Ironie und Erleichterung

Entre nous, Michael Stavarič!

Michael, wo hast Du Dein Buch neues geschrieben?
Wie immer unterwegs! Da ich stets alles mit der Hand verfasse, reicht irgendwo schon ein kleines Zettelchen, um meine Gedanken zu ordnen bzw. sich Stichworte und Sätze zu notieren. Mein neuer Roman «Gotland» erscheint zwar erst im März nächsten Jahres (2017), doch liegt er bereits dem Lektorat vor; der letzte Schliff erfolgt dieser Tage im Zug Wien–München–Wien, da kann ich für gewöhnlich ganz gut arbeiten. Züge waren stets ganz passable Orte meiner Verschriftlichung ...

Worum geht es, Deiner Meinung, nach in Deinem Buch?
Es wird ein recht vielschichtiger Roman, der reale und surreale Welten vermischt. Im Vordergrund steht eine Mutter-Sohn-Beziehung, die gleich zwei Spannungsfelder aufweist: Es gibt eine erotische und eine religiöse Komponente. Und die schwedische Insel Gotland erweist sich hierfür als Angelpunkt ... mein Protagonist mutiert dort zu einer Art Sektenführer.

Welche Themen, Geschichten, Diskurse interessieren Dich zurzeit grundsätzlich?
Es gibt derzeit zwei Blickrichtungen: Nach außen, in die Welt, und nach innen, in die Psyche. Die Destruktivität der Welt und die dahinter stehenden Mechanismen, das verfolge ich gerade recht genau – und die forensische Psychiatrie. Letztlich geht alles Hand in Hand ...

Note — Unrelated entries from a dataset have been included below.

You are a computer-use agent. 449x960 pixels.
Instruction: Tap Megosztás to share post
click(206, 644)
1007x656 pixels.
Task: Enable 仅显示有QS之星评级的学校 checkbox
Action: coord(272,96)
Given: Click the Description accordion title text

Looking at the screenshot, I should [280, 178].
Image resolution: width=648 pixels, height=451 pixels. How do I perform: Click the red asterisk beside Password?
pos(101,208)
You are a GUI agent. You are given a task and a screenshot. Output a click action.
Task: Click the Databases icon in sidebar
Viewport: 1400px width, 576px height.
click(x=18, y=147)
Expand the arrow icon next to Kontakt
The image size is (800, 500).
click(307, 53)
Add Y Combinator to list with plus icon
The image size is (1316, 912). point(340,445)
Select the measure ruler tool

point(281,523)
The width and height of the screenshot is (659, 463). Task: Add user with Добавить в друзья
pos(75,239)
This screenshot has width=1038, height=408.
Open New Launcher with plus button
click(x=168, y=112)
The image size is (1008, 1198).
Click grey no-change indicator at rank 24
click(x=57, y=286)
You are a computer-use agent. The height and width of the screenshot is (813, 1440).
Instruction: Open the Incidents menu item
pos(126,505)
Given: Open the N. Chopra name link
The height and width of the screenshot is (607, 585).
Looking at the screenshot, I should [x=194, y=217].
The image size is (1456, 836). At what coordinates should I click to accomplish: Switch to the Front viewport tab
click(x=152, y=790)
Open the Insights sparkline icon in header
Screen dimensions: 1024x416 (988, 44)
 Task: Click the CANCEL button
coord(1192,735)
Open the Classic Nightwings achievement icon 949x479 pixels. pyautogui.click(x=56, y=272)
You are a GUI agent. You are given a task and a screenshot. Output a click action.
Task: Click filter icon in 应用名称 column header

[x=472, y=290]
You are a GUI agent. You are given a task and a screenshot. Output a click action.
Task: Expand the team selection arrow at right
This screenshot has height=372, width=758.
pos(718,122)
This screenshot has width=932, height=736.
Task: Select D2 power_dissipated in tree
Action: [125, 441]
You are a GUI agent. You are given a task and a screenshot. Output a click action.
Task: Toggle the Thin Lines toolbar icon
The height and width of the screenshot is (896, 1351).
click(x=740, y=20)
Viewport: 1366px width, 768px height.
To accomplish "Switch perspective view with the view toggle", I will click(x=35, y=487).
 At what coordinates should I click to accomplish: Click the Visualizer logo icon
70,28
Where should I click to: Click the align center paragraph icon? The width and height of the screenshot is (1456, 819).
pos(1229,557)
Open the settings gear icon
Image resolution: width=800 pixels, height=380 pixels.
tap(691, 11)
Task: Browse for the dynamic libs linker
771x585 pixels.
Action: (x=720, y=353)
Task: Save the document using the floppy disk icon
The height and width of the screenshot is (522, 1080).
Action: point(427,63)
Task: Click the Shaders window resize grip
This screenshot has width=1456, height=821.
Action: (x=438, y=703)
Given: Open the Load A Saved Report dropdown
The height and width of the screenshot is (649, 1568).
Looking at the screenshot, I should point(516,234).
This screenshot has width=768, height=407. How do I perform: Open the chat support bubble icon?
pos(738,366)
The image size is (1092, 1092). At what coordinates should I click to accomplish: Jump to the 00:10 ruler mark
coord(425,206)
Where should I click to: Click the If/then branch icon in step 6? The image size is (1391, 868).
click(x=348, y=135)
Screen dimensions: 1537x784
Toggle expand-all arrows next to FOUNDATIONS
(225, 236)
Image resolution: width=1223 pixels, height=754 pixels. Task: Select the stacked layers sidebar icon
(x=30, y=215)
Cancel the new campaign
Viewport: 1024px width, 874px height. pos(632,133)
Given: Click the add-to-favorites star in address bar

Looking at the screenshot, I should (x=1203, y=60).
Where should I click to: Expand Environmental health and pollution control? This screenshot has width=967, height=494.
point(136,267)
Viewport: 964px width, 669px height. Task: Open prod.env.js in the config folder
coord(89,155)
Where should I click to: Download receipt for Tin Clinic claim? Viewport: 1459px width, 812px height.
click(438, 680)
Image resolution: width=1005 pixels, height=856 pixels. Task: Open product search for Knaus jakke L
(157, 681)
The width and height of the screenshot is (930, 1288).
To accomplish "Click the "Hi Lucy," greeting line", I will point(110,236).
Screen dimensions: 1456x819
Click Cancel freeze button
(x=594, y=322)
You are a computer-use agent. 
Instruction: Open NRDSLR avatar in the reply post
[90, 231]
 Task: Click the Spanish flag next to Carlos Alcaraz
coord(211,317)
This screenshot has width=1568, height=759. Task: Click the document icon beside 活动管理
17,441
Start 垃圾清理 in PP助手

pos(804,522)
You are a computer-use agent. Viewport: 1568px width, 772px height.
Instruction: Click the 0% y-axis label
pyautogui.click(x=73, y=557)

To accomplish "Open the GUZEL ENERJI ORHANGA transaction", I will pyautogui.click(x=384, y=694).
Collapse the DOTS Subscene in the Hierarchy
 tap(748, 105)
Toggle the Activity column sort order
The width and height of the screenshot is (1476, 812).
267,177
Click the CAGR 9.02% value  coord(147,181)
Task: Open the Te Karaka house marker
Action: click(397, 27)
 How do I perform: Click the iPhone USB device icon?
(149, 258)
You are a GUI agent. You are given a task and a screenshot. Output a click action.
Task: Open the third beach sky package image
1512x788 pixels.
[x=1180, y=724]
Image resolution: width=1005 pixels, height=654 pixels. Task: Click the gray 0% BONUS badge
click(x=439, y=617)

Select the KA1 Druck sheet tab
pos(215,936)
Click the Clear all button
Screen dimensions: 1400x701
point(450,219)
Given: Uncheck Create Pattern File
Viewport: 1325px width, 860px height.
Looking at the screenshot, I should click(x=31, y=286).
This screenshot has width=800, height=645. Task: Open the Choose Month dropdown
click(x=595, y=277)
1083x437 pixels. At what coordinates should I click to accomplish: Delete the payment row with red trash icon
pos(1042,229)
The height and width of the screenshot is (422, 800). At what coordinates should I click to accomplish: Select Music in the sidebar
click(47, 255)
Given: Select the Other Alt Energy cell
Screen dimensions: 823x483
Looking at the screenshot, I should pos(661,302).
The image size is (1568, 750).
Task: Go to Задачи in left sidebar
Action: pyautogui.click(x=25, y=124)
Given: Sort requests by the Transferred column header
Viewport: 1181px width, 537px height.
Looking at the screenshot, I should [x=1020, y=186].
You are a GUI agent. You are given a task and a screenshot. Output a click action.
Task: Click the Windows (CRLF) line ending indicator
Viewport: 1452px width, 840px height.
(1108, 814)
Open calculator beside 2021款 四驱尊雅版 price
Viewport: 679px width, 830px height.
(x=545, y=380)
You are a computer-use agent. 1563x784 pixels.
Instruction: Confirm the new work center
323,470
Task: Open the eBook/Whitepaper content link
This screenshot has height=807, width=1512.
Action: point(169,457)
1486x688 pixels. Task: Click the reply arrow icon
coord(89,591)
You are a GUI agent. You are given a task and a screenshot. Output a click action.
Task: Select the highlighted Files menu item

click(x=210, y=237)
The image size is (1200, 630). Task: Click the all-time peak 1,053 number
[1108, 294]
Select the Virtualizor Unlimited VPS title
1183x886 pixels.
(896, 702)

Sind diese Themen für Dich neu oder eher ein Leitmotiv in Deiner Arbeit?
Neu sind eher die Intensitäten, die einen lange beschäftigen.

Mit welchen Gefühlen schaust Du auf die Niederschrift zurück?
Ich bin ja jedes Mal aufs Neue erstaunt, wie einen Sätze tragen. Wie sehr sich Dinge einfach auch «ergeben», scheinbar aus dem Nichts. Das Schreiben ist ein intensives Nachdenken über die Welt (und sich selbst) – und es ist für mich tatsächlich stets ein kleines Wunder, wenn ein neues Buch fertig wird; wenn man den letzten Punkt setzt und tatsächlich zufrieden ist mit dem großen, textlichen Ganzen. Das erste Gefühl, das ich folglich empfinde, ist Erleichterung …

Hegst Du bestimmte thematische Erwartungen an die Rezeption des Buchs?
Ich versuche, jedem meiner Bücher eine Botschaft mit auf den Weg zu geben. Die Deutungshoheit überlasse ich allerdings ganz den Leserinnen und Lesern. Wie immer hoffe ich, dass ihnen auffällt, dass schon die Sprache an sich eine Geschichte erzählt, dass die formale Konstruktion ein wesentlicher Teil des Romans ist. Literatur ist keinesfalls «nur» Inhalt, Literatur ist vor allem Form.

Wie würdest Du es einordnen in die Reihe Deiner Bücher?
Es ist das intensivste und schrägste Buch, das ich bis jetzt geschrieben habe – bei all den drastischen Ereignissen, die einen da erwarten. Eine der Erkenntnisse vermag ich, auf den Punkt zu bringen: Die einzig wahre Religion ist zweifelsohne die Ironie!